Do Catholic parents know what their young teenagers (especially those in the 11 to 15-year-old range) are reading? Judging by the educational standards in too many of our schools and the obsession of too many youngsters with their fantasy worlds on iPhones and iPads, and their fixation on morally questionable movies and decadent celebrities, such parents often find themselves helpless. They see their young children bombarded by a secular culture which has lost its moral moorings and now glorifies every perversity and evil.
The transformative power of great and good literature inspired by the truths of the Catholic faith is absent from the offerings of our schools, libraries, other educational agencies. And even parents who rarely objected to such "classics" of public school education as Catcher in the Rye, which glorify the coarse, the vulgar, and the obscene, see a problem.
It is not too much to say that there is a desperate need for good, inspiring, and exciting literature geared to our young, and in conformity with the sound traditional values embodied in the Christian Mystery.
English author Donal Foley who is known for Medjugorje Revisited and other books on Marian themes, has written the first of a planned series of fictional books, The Glaston Chronicles. The first volume — entitled The Secret of Glaston Tor — features the adventures of three youngsters, Matt (an American) and his two English cousins, Luke and Annie, and Annie's dog, Toby.
It is a charming and exciting story involving the ancient and ruined setting of the ancient Marian shrine of Glastonbury, which was frequented by throngs of medieval pilgrims until it was destroyed in the dissolution of the monasteries by Henry VIII and his henchman Thomas Cromwell.
Glastonbury itself was visited by many saints and was replete with pious legends of King Arthur and his Knights, with the Holy Grail ostensibly brought by Joseph of Arimathea to Glastonbury. It can boast of possessing the first Christian church dedicated to Our Lady.
There in Glastonbury once termed "the holiest earth in England" can still be seen the Tor, "the strange conical hill just outside the town." At its summit was "St. Michael's roofless Tower," which was all that was left of another shrine dedicated to St. Michael the Archangel.
What has remained of Glastonbury's great shrine with its monastery and ancient church is a mystical and magical atmosphere surrounding the Tor which gave rise to wondrous myths and traditions.
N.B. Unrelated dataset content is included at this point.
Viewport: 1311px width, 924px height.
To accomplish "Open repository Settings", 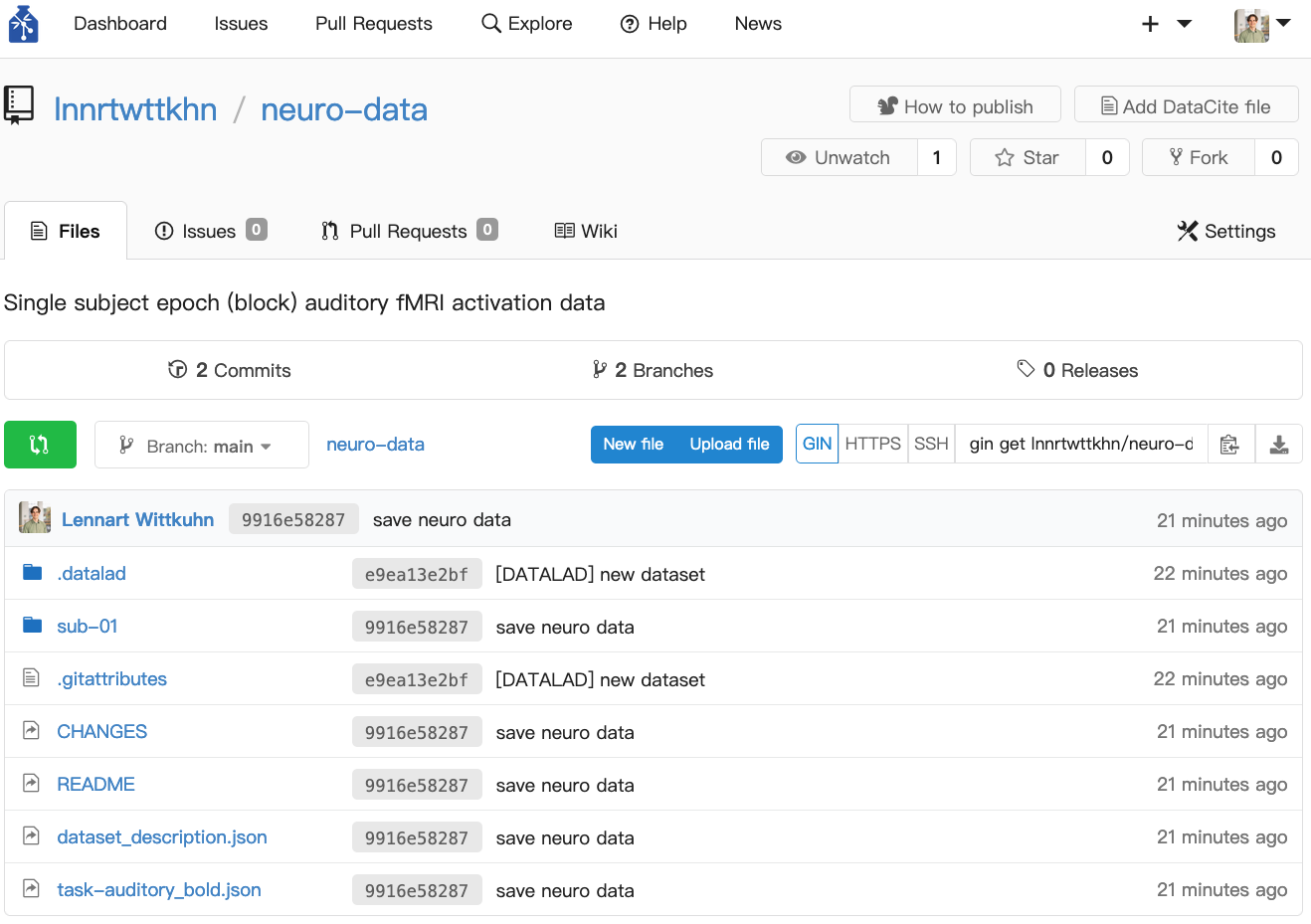I will point(1225,232).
It is in encountering the mysterious figure of "Alex" and visiting the Tor Tower that Matt, Luke, Annie, and the dog Toby are "magically" transported into the past, the occupied France of World War II.
There our young heroes meet leading members of the French Resistance and engage in the mission given them of helping a young German couple (the wife a Jewish convert to the faith), downed RAF pilots, and other refugees escape to England with Nazi troops and the dread Gestapo in hot pursuit. Amidst such daring adventures we view modern youngsters' coming to grips with prayer (the rosary), faith, love, and compassion, life and death, good and evil.
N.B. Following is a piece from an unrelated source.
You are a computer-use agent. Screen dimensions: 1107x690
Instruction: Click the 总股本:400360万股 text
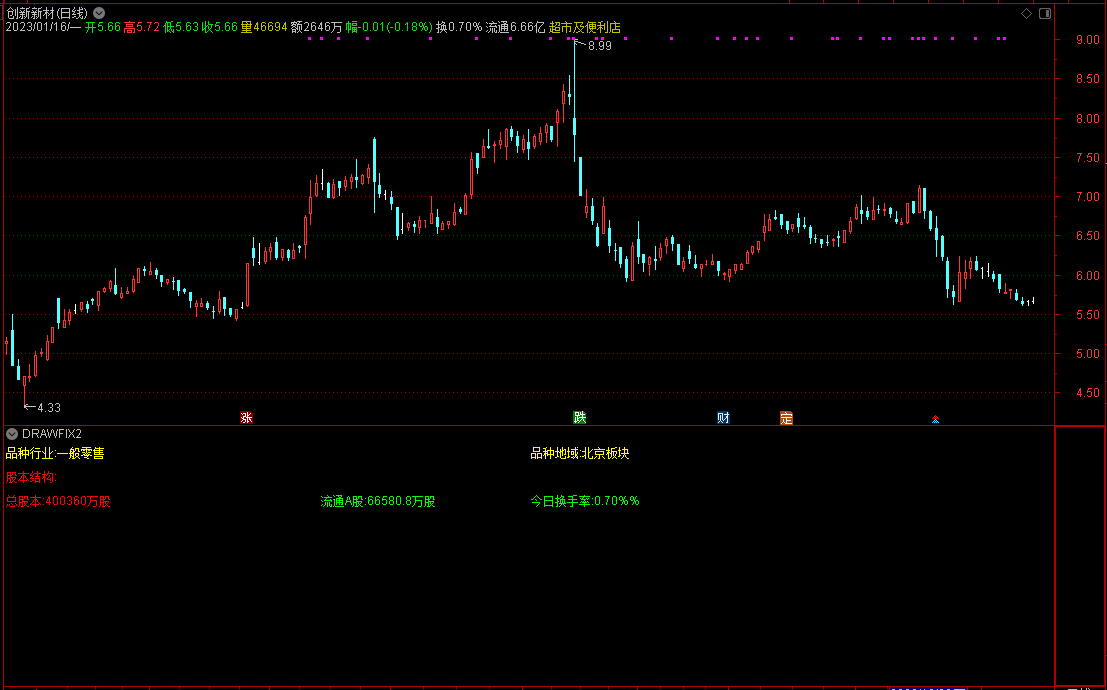(x=58, y=501)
There is a new church in Glastonbury (St. Mary's) that was consecrated in 1941 and a Shrine of Our Lady of Glastonbury canonically erected in 1955. The purpose of the shrine is to encourage the uniting of Christians in England and to make reparation to Our Lord and Our Lady for the crimes committed during the dissolution of the monasteries, and for the resultant religious indifference that marks modern British life.
Interestingly, each year sees a growing number of pilgrimages by Catholics, Orthodox, and Anglicans to the modest Shrine of Our Lady of Glastonbury.
The Secret of Glaston Tor with its unabashed Catholic atmosphere is a gripping adventure tale that can be recommended for older teenagers as well.